The k.LAB software stack is currently in version 0.11; feature-completion and API stability are not guaranteed until version 1.0 is reached. Depending on funding and community uptake, this state is expected to be reachable by roughly 2022 to 2023. k.LAB’s current status can be briefly summarized as follows:

The software can be considered at production levels for the functions that support applications such as the general k.LAB Explorer for the ARIES project and specialized applications like ARIES for SEEA. Visualization and reporting are at near-feature completion for current uses.
Installable containers for k.LAB Nodes and k.LAB Engines are well-developed and used regularly, although few partner nodes besides the central team and the UN exist, and frequent upgrades are necessary for the time being.
Feature completion is at about 90% relative to the 1.0 specification, which is enough for current applications. Further work remains to support full-scale agent-based modeling, real-time applications and other types of use.
Resource adapters are available for most important data formats, services and protocols. Assisted user interfaces to contribute data and models are limited for now to the k.Modeler modeling environment, which is functional but not suitable for non-technical users. More data submission methods and interfaces are in development with planned completion in 2021 to support use by countries and institutions involved in ongoing projects.
The REST API is currently optimized for application and use "within" the system using its own clients based on k.LAB Explorer. More discussion will be needed before a stable, independently usable API specification is published.
Besides an initial grant from the US National Science Foundation, k.LAB has seen a limited but reliable funding stream for its development, with low- to mid-levels of financing but a relatively high stability. The current preference is for a partnership model, with partner organization providing moderate but consistent in-kind or financial contributions over time and participating to decision-making, rather than large individual grants, as continuity and talent retention are more important to guarantee ultimate success than large investments of one-off funding.

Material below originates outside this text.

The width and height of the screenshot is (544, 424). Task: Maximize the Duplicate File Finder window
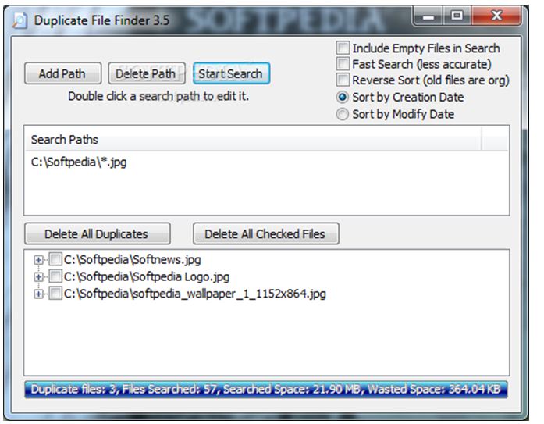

Technical inquiries on k.LAB should be addressed to info@integratedmodelling.org.

1. See Villa F, Balbi S, Athanasiadis IN and Caracciolo C. Semantics for interoperability of distributed data and models: Foundations for better-connected information for (slightly outdated) details on the phenomenological model underlying k.LAB’s semantics.

2. The biology:Eucalyptus species identity, used here for simplicity, would in reality be handled through a taxonomic authority: see the Authorities section for details.